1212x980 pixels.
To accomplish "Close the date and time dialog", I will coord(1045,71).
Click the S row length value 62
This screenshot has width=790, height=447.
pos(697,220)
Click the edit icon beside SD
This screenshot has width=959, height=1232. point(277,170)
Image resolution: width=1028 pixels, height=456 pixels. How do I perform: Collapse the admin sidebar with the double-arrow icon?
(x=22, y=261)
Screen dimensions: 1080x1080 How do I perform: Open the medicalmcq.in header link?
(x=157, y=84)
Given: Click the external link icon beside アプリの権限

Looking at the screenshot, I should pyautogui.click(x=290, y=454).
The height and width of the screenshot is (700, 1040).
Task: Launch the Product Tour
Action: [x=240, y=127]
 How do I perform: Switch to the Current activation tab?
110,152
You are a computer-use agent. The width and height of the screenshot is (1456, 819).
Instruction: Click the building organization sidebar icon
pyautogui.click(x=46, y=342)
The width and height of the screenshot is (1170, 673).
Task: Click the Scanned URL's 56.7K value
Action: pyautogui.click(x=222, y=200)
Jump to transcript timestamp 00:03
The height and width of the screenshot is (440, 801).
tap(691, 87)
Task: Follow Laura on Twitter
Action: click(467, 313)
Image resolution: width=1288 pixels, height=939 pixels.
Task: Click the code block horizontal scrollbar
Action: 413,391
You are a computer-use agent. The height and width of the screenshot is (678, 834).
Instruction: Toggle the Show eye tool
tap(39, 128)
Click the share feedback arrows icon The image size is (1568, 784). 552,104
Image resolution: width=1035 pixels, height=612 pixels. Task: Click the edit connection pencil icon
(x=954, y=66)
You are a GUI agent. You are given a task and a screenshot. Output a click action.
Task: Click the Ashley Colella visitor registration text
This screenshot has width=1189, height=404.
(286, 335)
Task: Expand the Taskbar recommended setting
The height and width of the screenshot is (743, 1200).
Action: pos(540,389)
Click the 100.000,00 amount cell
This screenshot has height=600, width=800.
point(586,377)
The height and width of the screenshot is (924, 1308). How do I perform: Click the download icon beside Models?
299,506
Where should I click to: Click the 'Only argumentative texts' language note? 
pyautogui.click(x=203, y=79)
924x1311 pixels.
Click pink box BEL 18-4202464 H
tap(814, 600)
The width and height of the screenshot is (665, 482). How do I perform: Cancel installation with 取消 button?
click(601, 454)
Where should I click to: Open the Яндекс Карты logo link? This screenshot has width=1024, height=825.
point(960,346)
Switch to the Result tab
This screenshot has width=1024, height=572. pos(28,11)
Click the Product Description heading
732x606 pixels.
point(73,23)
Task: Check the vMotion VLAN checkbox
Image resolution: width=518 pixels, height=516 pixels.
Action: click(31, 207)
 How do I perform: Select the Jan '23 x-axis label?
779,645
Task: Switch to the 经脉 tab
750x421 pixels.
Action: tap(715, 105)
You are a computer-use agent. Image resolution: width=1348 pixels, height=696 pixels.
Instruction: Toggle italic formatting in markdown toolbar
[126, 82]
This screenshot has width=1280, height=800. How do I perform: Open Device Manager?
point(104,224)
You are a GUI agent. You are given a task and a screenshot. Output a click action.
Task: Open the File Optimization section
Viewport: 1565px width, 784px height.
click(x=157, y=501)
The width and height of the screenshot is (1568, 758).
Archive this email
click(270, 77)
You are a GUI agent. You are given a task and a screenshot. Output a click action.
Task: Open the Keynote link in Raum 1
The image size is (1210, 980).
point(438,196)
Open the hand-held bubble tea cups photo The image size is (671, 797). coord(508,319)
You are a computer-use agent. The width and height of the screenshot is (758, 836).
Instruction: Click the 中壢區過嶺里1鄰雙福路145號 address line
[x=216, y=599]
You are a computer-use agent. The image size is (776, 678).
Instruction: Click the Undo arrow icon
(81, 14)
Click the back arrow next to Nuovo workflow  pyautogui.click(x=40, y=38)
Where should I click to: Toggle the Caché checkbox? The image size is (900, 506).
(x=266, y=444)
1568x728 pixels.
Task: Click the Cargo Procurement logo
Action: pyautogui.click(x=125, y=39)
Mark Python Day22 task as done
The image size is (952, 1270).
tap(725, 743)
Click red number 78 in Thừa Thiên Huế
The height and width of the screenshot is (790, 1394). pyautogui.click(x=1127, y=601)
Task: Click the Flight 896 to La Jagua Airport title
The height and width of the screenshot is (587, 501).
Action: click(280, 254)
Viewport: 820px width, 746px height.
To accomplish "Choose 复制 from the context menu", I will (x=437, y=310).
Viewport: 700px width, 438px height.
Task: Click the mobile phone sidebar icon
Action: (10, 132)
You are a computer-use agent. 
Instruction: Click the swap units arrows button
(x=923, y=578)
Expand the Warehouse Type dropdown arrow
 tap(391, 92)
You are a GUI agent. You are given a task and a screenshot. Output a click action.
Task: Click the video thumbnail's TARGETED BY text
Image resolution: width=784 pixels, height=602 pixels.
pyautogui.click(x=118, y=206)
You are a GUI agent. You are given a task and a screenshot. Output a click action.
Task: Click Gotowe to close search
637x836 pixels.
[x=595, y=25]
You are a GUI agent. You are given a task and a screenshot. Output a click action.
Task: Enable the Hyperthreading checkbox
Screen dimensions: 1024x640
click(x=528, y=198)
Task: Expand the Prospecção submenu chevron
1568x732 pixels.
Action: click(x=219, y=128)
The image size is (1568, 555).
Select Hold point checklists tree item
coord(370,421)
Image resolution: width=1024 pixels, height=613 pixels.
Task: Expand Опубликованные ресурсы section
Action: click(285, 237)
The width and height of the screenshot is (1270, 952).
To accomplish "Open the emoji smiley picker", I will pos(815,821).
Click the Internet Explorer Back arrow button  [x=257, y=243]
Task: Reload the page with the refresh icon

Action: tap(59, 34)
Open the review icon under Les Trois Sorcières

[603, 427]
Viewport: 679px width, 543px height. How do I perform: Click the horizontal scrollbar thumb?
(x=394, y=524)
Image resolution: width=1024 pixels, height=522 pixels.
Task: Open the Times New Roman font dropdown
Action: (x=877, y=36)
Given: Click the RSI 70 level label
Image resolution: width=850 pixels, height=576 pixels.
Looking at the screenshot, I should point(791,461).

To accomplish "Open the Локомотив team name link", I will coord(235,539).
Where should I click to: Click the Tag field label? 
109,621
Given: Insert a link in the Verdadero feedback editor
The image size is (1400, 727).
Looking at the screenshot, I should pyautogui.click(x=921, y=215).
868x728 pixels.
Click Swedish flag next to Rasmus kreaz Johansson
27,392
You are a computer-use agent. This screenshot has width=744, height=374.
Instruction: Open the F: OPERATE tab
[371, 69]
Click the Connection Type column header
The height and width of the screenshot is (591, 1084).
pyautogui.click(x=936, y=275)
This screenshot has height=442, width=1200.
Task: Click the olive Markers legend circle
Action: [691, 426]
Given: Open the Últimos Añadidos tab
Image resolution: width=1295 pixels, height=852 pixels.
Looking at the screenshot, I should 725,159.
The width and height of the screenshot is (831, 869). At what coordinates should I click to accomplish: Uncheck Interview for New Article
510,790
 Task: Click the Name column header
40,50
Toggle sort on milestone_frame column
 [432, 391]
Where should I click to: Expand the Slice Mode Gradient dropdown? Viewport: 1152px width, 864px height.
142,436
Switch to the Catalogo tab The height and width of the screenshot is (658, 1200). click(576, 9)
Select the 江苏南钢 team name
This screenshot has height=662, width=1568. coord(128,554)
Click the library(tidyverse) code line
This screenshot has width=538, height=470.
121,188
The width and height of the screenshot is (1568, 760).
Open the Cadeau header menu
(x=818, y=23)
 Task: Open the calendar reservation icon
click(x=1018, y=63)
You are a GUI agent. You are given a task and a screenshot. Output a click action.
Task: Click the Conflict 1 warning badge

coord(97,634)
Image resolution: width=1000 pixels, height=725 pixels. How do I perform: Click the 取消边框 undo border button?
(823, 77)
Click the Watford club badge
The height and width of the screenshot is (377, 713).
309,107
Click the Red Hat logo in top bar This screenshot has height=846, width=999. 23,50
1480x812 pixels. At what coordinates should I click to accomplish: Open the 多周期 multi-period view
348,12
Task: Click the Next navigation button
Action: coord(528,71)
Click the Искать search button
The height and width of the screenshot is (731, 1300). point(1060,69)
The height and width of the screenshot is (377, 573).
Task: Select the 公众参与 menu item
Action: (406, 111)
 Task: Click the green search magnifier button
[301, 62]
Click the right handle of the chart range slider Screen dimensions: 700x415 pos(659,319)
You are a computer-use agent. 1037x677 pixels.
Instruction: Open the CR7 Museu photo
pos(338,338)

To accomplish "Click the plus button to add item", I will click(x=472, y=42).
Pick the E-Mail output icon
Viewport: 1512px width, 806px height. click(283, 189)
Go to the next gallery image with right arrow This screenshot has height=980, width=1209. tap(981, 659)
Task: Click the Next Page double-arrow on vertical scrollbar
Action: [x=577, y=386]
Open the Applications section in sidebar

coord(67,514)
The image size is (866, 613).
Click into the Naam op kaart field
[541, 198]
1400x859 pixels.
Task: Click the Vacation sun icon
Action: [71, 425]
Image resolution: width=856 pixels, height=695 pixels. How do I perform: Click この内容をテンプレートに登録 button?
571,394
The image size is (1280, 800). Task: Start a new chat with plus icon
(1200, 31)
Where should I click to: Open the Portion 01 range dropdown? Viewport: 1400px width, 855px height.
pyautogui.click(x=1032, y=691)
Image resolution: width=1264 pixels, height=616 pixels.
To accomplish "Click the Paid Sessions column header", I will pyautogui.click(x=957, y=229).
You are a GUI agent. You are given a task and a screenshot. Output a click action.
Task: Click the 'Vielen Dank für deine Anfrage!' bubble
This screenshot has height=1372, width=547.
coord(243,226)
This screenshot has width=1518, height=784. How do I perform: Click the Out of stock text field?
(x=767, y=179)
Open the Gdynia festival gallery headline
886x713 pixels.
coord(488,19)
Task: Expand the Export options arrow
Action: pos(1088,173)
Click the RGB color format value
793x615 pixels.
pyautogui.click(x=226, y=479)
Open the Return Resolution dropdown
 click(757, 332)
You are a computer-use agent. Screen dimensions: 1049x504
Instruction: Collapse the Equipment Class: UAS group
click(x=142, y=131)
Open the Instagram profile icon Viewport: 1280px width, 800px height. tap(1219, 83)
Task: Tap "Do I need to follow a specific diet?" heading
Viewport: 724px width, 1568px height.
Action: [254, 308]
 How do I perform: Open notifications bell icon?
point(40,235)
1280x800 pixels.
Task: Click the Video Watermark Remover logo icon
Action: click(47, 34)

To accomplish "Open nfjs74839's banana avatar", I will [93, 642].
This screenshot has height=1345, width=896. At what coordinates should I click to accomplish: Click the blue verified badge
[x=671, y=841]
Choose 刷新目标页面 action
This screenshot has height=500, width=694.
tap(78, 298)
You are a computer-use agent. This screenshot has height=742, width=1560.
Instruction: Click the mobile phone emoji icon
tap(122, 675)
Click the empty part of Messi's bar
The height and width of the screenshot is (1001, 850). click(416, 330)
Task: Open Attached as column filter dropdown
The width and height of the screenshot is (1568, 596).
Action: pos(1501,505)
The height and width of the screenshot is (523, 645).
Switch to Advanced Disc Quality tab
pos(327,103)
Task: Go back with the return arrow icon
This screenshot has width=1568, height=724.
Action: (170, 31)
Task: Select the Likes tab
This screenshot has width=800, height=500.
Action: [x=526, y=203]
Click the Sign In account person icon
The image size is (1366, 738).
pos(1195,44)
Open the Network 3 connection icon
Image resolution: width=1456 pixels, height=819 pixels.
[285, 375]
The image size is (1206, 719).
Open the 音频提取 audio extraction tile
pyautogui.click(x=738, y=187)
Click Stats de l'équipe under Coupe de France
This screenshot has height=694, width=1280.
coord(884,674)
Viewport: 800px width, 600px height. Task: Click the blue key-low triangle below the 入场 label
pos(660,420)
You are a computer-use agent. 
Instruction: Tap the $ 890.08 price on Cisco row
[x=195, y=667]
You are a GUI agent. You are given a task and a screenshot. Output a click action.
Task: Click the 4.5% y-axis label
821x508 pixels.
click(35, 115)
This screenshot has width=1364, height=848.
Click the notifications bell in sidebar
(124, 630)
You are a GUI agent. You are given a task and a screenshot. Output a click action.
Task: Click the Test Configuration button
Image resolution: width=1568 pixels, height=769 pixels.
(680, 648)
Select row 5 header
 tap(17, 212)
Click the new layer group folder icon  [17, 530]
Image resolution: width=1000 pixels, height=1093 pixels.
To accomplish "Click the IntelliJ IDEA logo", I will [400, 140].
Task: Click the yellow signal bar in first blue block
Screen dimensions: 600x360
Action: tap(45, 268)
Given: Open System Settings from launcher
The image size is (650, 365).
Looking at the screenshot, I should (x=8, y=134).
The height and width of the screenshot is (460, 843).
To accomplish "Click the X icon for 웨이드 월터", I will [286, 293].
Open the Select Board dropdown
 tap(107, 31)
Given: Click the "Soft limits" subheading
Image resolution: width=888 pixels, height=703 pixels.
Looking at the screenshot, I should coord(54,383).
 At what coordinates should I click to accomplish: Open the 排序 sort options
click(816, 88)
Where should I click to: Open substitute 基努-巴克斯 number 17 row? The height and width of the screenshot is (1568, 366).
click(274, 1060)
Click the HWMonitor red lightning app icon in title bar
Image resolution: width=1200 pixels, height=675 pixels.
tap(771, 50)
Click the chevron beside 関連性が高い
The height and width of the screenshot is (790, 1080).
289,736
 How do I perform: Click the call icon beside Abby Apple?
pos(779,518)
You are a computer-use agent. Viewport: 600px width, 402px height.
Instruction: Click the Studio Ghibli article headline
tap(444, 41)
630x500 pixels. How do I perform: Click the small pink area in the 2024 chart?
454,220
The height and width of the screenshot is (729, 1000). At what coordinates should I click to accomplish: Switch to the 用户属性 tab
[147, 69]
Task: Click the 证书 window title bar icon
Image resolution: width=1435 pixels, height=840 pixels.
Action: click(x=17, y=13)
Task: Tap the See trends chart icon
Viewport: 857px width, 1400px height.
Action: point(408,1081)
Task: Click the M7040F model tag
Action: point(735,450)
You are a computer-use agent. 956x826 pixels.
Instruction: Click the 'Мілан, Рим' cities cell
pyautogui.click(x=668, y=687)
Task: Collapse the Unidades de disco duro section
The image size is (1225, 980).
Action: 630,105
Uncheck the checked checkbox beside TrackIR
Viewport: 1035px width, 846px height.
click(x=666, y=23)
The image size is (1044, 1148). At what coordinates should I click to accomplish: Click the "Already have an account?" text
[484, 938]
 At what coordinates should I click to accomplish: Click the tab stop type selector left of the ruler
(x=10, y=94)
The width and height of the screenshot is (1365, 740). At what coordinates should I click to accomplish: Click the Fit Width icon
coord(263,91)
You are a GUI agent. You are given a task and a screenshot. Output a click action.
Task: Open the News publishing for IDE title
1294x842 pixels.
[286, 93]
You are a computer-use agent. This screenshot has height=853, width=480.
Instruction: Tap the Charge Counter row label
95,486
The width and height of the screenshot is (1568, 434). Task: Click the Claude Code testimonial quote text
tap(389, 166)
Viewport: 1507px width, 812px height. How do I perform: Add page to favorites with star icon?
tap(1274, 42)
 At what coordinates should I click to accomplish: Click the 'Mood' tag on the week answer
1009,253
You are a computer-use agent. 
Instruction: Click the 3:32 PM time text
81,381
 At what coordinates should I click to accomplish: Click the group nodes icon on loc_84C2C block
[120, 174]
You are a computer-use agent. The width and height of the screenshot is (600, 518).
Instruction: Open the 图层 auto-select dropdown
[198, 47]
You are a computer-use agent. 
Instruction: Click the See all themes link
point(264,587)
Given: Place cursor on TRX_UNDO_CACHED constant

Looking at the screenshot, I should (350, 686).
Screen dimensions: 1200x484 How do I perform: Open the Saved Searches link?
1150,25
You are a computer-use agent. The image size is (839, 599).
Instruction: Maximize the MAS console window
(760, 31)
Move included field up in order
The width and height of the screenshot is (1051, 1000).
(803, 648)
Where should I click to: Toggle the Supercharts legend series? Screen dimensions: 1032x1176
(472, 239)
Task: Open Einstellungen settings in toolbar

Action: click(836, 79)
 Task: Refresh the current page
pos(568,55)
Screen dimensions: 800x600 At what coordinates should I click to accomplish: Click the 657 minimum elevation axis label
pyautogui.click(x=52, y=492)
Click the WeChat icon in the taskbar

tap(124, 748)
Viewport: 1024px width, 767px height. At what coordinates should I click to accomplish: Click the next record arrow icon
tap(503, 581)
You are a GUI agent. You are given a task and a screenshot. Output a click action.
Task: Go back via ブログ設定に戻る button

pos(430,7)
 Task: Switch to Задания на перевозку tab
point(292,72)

**Your task**
Find where the line with "This screenshot has width=1364, height=848." sits in the material above, then copy exactly from it through the line with "Task: Click the yellow". Add no other line.

**Output for this task**
This screenshot has width=1364, height=848.
Click the notifications bell in sidebar
(124, 630)
You are a GUI agent. You are given a task and a screenshot. Output a click action.
Task: Click the Test Configuration button
Image resolution: width=1568 pixels, height=769 pixels.
(680, 648)
Select row 5 header
 tap(17, 212)
Click the new layer group folder icon  [17, 530]
Image resolution: width=1000 pixels, height=1093 pixels.
To accomplish "Click the IntelliJ IDEA logo", I will [400, 140].
Task: Click the yellow signal bar in first blue block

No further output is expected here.